The Redwine House was the largest, handsomest building in Black Spring, two-story red brick with a long veranda where guests could sit and watch the doings up and down Main Street. Its owner drove around in back and parked by the black Cadillac.

“We'll go in through the kitchen, Larry,” said Redwine. “You can pick out the stuff you need there while the manager's wife decides which mattresses and bedding you can use. Clem'll drive you back. I've got business to attend to.” He paused at the back door. “When you starting school?”

“Tomorrow morning.”

“Fine. The county superintendent of schools is a friend of mine. I'll find time to call him so he can tell the principal at this school that I'm taking a special interest in you and you're not just oil-field brats.”

“You don't need to do that, Mr. Redwine.” Instinct warned Laurie that it wasn't good, being beholden to him, no matter how nice—and different—it would be to have an important citizen vouch for them.

“I will, though.” Redwine's chuckle was hearty but it didn't warm his yellow eyes. “You've got guts, Larry. The way you've made a good thing out of that old harmonica sure makes me suspect you could do real well in music if you got the right breaks.”

It was the first time he'd mentioned that since way back in Arizona.
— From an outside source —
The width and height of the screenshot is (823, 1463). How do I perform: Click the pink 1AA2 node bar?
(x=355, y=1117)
What did he mean? Surely not that she and Buddy could ever be like Jimmy Rodgers or the Carter Family? Bemused, Laurie followed him into the kitchen.

“Edna,” he said to the skinny, gray-haired woman who was frosting a huge cake. “Larry here needs a few dishes and pans for three people—old stuff you can spare. Might give him a chunk of that cake, too.”
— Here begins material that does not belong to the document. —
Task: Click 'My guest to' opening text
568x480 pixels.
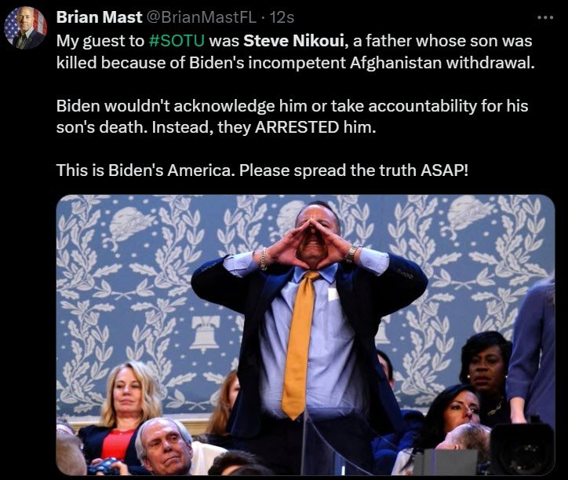Action: coord(100,41)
“All we got to cook with is stuff Noah left on the ark, Dub,” said the woman tartly. “I been tellin' you I need some stainless steel instead of cast iron that's so heavy it puts my back out to lift it and dented old aluminum that's worn so thin a body can well nigh see through it and—”

Redwine threw up his hands and made for the swinging door to the restaurant. “All right, Edna, all right! Go over to the hardware and get what you want. Damn fine thing when I can't walk in the door after a long trip without your bellyachin'!”

“That's what I say!” she shrilled after him.

As soon as he vanished, she cackled, did a kind of jig step, and peered over her wire-rimmed glasses at Laurie. “Lord bless you, child, pick out whatever you want so long as it's not the good china and silverware on those shelves by the door! Never thought I'd get new cooking gear out of Dub. Unless somethin' shows, he's tighter'n new bark on a green tree, you savvy.” She larruped a broad spatula across the cake, scooping up a luscious slather of chocolate frosting, and handed it to Laurie. “You need a glass of milk with that,” she said, pouring one. “Your folks renting one of Dub's shacks down in Sludge Town?”

The frosting didn't taste quite as good as it had before Edna said that, though her tone was kindly. Laurie put down the spatula, though there was still frosting on it. “Is—is that what town people call the oil camp?”

“When they don't call it B. S. Flats,” Edna laughed. At Laurie's puzzled stare, she explained, “You must be new to the oil patch, lad, not to know that B. S. stands for bottom settlin's or sediment, same as bullshit.”